Nous sommes, littéralement, à la veille de la destruction. Le moment est venu de faire preuve d'une maturité politique que les dirigeants démontrent rarement.
Scott Ritter |
Les guerres doivent être évitées à tout prix. Un conflit nucléaire ne devrait jamais être envisagé.
Ces deux truismes sont souvent prononcés, mais
rarement respectés. Les guerres sont trop fréquentes, et tant que les nations
possèdent des armes nucléaires, leur utilisation est envisagée en permanence.
Le conflit actuel entre l'Ukraine et la Russie
a mis les deux plus grandes puissances nucléaires du monde dans des camps
opposés, les États-Unis soutenant une armée ukrainienne qui est devenue un
mandataire de facto de l'OTAN,
et la Russie considérant sa lutte avec l'Ukraine comme incluant
l'"Occident collectif".
Depuis le lancement de l'"opération
militaire spéciale" de la Russie en Ukraine, les États-Unis et la Russie
ont joué leurs cartes nucléaires respectives.

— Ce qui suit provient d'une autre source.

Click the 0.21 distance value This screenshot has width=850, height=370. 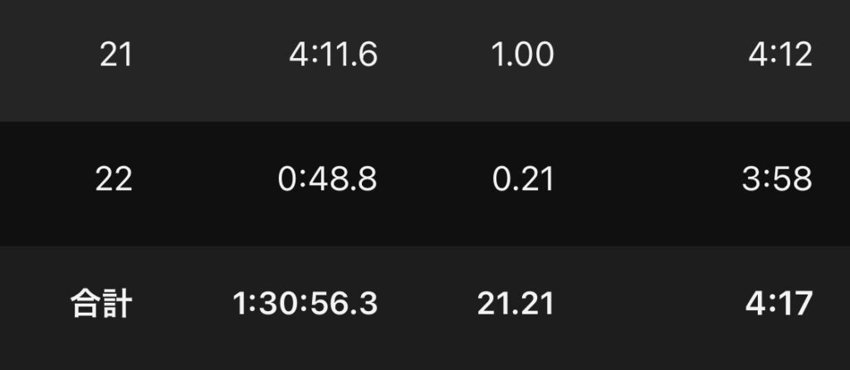tap(523, 179)
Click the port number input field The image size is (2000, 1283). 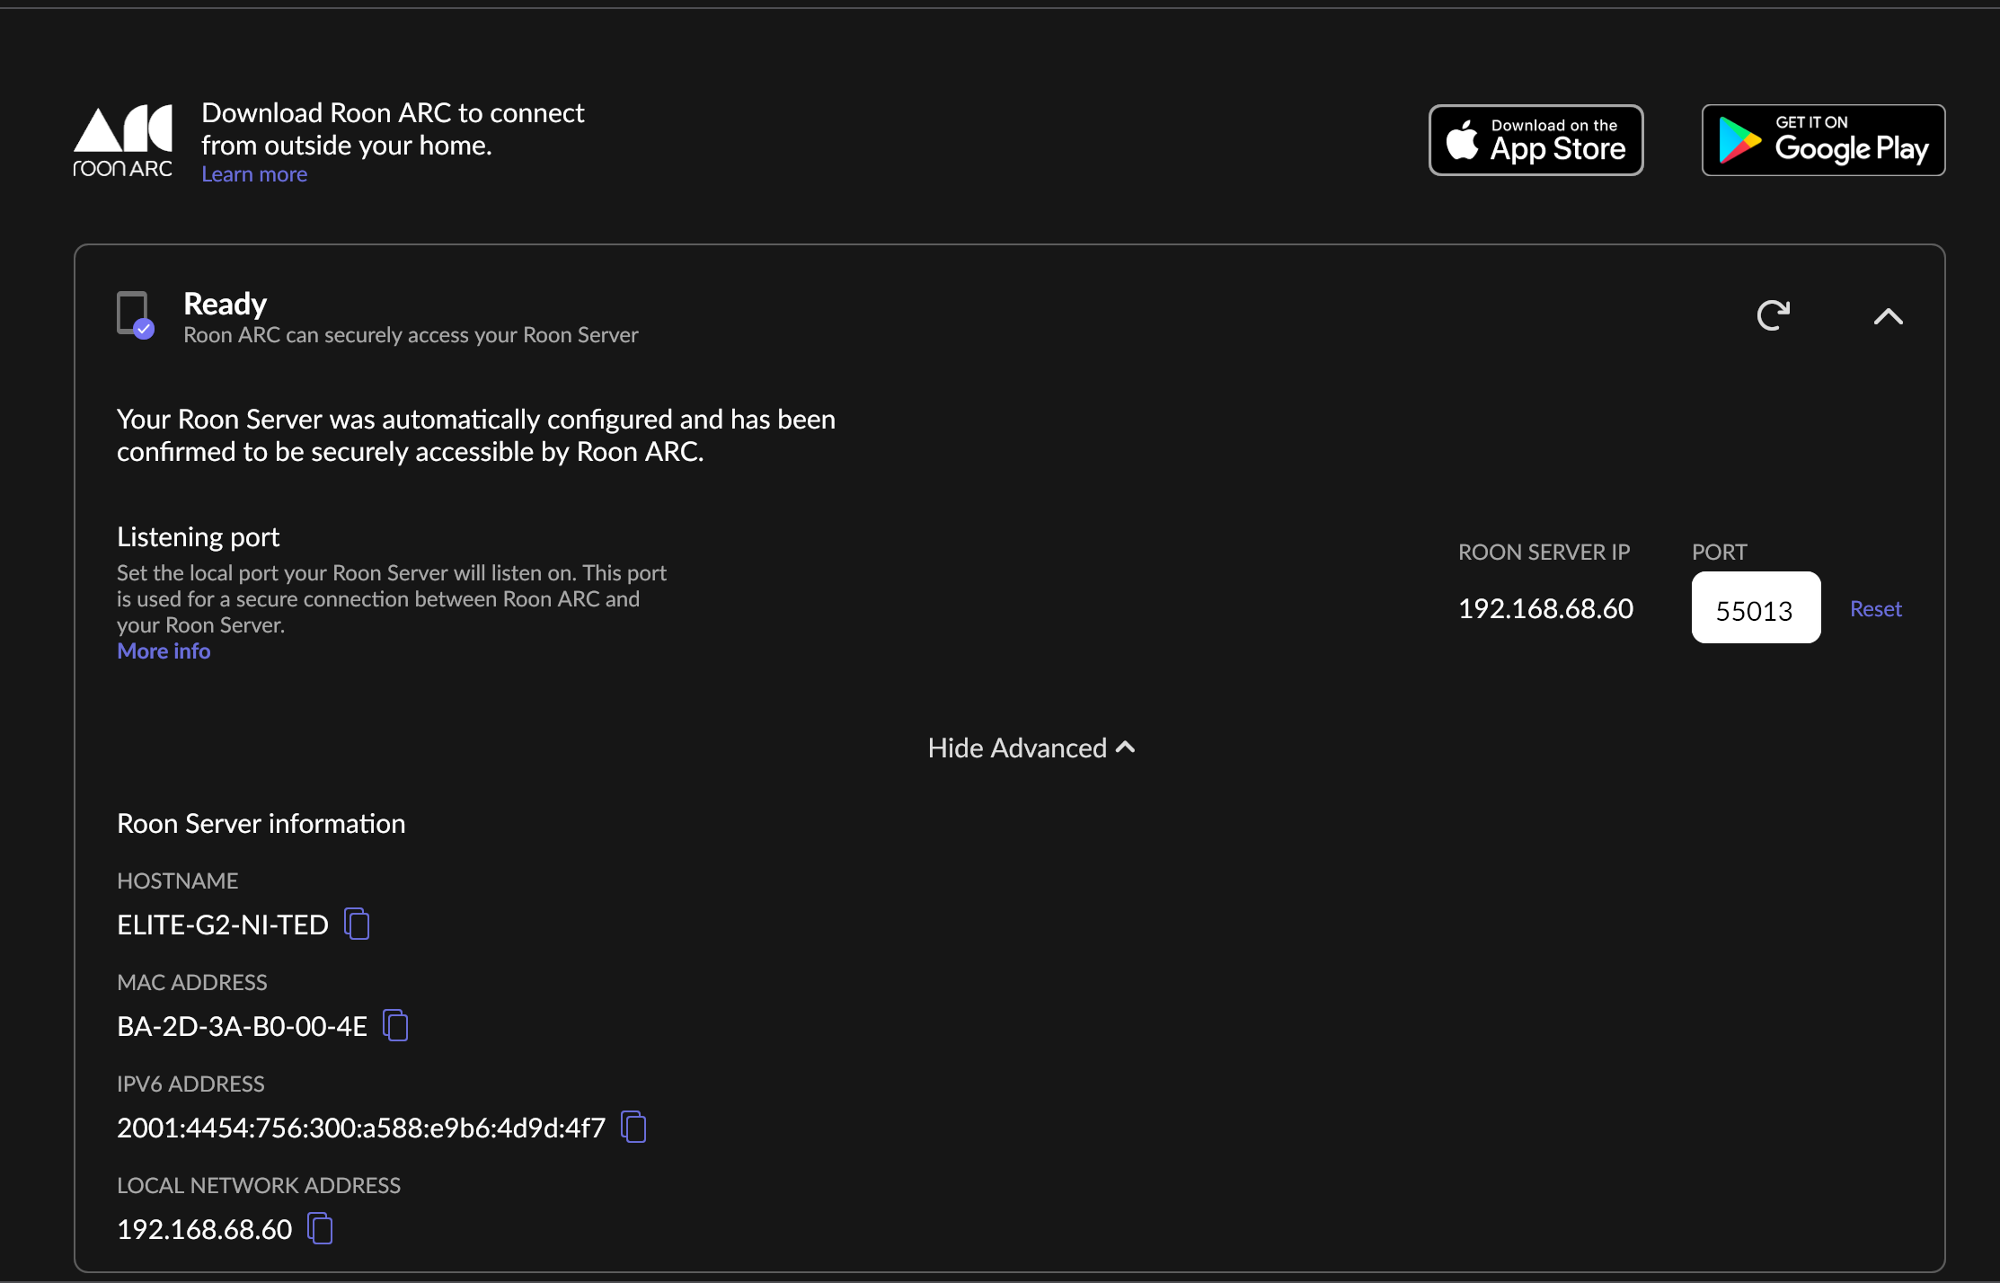pos(1756,607)
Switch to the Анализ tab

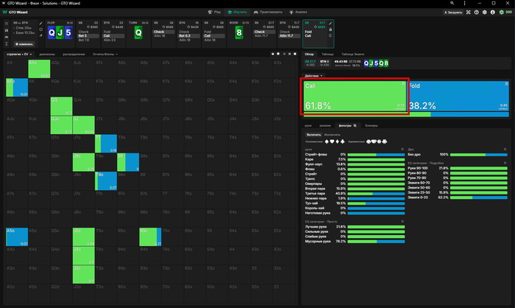click(x=297, y=13)
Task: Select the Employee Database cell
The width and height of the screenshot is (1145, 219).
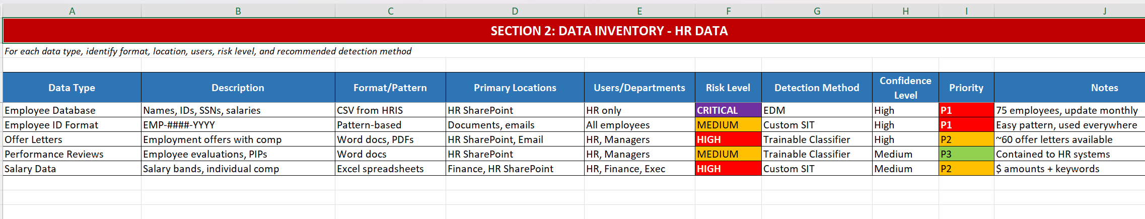Action: pos(71,110)
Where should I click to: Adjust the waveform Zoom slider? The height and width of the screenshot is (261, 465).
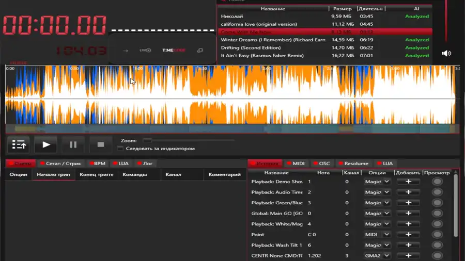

La Russie a clairement fait savoir que toute
intervention de l'OTAN serait considérée comme une menace existentielle pour la
nation russe, invoquant ainsi l'une des deux clauses de la posture nucléaire
russe dans laquelle les armes nucléaires pourraient être utilisées. (L'autre
serait en réponse à une attaque nucléaire contre la Russie).
Les États-Unis ont clairement indiqué que toute
attaque de la Russie contre un membre de l'OTAN invoquerait l'article 5 de la
charte de l'OTAN (la clause de "défense collective"), ce qui
entraînerait la mise à disposition de la totalité des capacités militaires de
l'alliance, y compris les armes nucléaires, en réponse.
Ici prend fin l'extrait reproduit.